Listening to weather satellites and airplanes pass overhead from a backyard in Hungary.
Dr. Emma Kun. Astrophysicist by day, amateur radio listener by hobby. This page documents my adventures with a low-cost RTL-SDR dongle, an LNA, and dipole antennas, chasing the signals of polar-orbiting weather satellites and decoding the imagery they beam down as they sweep across the sky. I also enjoy to listen to airplanes.
The kit I currently use to receive and decode satellite transmissions. I also have a Raspberry Pi 5 for continuous observation. I use the following softwares: SatDump for satellites, SDR++ for satellites and radio stations, Dump1090 for airplane tracking.
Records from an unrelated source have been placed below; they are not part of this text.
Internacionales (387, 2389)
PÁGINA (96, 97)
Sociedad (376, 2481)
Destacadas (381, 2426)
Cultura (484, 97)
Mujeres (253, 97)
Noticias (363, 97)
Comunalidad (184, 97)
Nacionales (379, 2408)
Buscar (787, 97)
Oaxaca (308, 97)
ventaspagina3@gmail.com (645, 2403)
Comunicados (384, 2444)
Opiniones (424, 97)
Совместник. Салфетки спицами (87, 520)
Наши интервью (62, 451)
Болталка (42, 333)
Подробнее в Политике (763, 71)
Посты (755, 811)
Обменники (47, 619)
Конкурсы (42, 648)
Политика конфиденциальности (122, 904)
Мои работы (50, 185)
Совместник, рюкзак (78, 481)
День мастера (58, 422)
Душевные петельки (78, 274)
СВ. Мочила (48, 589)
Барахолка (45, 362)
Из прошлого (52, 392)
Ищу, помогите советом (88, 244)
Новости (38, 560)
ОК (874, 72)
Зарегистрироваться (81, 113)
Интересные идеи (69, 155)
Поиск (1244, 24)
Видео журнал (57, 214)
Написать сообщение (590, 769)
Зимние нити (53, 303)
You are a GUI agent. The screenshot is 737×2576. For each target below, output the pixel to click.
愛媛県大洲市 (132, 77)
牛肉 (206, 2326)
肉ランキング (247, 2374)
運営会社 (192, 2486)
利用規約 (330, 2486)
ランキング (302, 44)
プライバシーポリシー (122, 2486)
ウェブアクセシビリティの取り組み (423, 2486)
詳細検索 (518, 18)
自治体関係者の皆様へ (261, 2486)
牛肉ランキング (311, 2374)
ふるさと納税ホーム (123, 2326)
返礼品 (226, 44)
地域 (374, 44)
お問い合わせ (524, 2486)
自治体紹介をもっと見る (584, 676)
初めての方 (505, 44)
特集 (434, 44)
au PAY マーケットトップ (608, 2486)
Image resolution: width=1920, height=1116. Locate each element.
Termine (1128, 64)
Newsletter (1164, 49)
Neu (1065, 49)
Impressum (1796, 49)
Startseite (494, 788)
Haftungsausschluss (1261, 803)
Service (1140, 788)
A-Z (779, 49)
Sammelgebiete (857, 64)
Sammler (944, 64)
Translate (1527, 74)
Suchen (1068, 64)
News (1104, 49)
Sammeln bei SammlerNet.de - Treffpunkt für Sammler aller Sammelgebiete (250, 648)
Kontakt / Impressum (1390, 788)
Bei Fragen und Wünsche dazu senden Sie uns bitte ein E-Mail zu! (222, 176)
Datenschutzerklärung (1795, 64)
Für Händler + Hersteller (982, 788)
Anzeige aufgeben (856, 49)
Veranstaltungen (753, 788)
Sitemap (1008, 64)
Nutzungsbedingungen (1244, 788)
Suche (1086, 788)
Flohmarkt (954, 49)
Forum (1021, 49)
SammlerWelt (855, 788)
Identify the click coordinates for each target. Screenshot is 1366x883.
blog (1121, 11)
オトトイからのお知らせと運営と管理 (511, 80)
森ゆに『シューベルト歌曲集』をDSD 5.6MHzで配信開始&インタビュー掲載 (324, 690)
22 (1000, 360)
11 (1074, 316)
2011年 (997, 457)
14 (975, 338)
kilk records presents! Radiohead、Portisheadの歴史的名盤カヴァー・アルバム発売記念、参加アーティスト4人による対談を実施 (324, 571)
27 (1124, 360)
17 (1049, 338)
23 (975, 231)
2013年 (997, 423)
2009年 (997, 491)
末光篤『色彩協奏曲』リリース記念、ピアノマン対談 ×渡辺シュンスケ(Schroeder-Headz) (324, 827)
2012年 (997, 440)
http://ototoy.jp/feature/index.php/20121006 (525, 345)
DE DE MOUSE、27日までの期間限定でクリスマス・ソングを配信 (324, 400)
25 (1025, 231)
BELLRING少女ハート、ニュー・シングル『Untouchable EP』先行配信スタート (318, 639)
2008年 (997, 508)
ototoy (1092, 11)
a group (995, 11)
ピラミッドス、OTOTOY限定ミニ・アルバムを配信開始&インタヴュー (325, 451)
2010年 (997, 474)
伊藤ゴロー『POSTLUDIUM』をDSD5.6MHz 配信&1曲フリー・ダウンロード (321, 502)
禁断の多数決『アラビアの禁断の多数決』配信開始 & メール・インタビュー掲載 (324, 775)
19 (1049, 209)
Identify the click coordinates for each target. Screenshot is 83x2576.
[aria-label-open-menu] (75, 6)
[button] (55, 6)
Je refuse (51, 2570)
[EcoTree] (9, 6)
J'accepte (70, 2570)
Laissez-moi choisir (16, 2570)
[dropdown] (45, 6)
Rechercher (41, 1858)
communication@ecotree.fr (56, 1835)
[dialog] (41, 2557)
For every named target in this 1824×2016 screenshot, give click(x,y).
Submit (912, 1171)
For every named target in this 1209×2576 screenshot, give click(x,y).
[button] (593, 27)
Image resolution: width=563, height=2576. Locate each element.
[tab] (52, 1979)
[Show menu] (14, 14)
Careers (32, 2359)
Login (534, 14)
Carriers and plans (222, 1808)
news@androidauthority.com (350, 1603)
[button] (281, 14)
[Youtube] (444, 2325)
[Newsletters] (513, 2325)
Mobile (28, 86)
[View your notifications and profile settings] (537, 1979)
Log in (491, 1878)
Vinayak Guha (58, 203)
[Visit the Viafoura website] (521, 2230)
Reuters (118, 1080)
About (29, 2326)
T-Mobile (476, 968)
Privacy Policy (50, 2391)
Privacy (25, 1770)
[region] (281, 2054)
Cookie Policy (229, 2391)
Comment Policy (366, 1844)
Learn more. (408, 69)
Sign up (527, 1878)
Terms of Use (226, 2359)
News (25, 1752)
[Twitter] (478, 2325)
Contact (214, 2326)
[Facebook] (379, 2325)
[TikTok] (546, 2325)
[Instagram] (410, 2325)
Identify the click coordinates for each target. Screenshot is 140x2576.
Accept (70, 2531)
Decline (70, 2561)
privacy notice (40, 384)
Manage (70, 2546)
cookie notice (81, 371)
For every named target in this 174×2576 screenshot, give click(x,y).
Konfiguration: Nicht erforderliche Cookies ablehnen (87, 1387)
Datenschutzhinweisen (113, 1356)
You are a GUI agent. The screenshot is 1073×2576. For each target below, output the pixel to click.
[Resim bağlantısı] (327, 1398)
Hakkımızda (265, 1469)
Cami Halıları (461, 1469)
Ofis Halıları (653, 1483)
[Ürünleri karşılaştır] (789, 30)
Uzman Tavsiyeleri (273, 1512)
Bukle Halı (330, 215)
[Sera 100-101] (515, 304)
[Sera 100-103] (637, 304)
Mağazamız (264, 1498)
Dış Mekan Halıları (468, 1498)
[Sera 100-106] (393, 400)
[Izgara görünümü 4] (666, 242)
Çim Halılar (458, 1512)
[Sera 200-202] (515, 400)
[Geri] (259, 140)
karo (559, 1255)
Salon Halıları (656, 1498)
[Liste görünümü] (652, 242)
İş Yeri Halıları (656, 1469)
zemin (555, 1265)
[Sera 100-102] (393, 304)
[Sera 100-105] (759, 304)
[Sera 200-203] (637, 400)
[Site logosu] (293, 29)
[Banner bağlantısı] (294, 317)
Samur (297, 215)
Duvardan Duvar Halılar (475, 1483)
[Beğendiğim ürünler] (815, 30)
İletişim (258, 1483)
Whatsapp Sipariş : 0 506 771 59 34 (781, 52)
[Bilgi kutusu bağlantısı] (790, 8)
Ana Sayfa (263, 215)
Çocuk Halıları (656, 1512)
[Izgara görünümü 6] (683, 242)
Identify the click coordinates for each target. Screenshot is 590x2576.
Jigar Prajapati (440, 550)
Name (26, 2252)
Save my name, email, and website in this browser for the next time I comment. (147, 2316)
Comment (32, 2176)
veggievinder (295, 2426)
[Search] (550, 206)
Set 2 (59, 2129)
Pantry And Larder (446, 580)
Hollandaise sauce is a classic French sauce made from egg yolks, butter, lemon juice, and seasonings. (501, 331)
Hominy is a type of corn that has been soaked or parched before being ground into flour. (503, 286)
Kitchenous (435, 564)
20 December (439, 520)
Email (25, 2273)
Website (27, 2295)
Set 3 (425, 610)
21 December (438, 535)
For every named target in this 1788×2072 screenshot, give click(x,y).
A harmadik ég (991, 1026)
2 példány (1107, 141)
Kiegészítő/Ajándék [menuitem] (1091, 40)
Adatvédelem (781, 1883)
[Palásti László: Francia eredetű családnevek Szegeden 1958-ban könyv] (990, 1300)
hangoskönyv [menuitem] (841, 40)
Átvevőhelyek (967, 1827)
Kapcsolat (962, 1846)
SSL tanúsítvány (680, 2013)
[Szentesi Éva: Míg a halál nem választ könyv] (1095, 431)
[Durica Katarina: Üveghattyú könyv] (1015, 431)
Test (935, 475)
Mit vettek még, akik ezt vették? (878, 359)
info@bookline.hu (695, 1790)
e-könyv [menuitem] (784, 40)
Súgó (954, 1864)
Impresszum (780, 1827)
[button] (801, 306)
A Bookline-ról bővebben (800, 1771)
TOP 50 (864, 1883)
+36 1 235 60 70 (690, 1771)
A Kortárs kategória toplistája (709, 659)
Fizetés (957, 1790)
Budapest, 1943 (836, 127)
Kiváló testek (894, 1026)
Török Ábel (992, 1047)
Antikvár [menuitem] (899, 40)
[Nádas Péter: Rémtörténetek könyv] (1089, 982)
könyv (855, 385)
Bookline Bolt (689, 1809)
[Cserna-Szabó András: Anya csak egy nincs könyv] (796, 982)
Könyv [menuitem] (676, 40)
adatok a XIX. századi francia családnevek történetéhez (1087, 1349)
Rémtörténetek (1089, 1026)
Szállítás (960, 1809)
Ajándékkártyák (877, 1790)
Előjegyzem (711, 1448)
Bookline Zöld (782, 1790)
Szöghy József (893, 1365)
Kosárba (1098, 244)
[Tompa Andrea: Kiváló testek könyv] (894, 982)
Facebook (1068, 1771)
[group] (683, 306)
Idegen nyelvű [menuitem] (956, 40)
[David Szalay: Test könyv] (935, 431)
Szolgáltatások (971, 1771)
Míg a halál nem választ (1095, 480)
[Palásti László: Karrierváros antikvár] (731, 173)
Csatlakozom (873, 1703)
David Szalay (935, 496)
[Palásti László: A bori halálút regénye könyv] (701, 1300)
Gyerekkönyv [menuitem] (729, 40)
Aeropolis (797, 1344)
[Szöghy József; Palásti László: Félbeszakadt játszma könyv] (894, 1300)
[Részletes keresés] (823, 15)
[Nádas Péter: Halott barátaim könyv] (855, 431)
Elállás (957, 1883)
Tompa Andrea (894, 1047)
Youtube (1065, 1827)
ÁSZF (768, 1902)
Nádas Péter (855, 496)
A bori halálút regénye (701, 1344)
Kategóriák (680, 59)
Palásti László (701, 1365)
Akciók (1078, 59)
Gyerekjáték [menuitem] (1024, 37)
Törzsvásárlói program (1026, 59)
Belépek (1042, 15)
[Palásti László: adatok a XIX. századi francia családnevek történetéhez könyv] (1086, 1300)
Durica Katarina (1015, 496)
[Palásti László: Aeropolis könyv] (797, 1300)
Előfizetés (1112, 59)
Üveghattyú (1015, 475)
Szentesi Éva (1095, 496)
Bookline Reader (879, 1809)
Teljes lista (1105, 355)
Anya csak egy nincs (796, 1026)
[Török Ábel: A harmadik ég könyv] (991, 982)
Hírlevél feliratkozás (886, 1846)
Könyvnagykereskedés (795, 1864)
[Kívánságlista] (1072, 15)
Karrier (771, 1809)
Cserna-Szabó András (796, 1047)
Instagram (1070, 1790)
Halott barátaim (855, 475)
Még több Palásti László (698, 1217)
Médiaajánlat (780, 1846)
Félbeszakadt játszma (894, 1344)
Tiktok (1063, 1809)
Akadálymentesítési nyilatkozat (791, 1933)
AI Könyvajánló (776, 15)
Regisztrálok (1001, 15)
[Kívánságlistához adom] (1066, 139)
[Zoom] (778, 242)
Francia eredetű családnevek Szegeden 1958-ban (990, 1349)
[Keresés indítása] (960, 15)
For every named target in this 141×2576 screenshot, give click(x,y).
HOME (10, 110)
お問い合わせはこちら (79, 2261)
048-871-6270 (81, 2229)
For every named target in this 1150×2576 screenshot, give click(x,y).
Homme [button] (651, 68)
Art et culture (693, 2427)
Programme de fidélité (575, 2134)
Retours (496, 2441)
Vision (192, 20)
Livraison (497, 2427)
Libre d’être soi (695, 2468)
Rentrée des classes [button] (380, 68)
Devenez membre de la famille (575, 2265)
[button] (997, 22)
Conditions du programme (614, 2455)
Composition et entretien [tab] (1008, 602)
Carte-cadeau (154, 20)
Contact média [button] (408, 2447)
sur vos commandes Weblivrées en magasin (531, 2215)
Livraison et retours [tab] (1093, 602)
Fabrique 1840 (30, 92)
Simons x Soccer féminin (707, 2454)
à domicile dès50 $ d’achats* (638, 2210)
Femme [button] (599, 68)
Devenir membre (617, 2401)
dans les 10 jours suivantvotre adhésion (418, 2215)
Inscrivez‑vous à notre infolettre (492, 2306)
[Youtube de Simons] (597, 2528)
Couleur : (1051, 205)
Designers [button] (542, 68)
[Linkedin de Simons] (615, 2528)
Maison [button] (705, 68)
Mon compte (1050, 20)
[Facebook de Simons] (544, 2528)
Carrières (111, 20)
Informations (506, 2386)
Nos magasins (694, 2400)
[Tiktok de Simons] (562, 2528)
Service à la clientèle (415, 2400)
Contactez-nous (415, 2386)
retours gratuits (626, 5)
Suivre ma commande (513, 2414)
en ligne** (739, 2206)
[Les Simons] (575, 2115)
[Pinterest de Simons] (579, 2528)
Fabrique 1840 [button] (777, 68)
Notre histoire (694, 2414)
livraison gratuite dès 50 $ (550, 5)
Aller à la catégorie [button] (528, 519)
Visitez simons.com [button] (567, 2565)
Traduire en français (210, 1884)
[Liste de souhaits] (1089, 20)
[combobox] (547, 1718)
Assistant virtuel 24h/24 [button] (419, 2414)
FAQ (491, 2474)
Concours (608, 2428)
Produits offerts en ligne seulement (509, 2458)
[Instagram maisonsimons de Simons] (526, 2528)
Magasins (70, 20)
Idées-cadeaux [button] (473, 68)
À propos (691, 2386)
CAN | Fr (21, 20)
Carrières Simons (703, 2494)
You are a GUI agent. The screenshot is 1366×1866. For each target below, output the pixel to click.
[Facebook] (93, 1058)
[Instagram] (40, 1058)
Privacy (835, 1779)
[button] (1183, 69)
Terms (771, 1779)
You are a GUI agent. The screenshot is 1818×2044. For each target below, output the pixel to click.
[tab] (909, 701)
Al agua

Images from one of my observations of the signal transmitted by the METEOR M2-3 (NORAD ID: 57166) amateur radio satellite, captured on 31 May 2026 from Abádszalók, Hungary. There's a very nice description of how to do this in Jacopo's Lair. Good antenna orientation is a key to success.












Features picked out from the imagery as the satellite tracked from northern Russia down across Anatolia.
I track aircrafts by receiving their ADS-B broadcasts on 1090 MHz using an RTL-SDR Blog V4 dongle, an LNA, and a small dipole antenna in my window. My Mac decodes the signals with dump1090-fa (which I built from source) and plots them on a live SkyAware map. From a flat, open spot in rural Hungary I am reaching aircraft up to about 200+ km away, each shown with its callsign, altitude, speed, and real-time position. My plan is to do this continuously with my Raspberry Pi 5.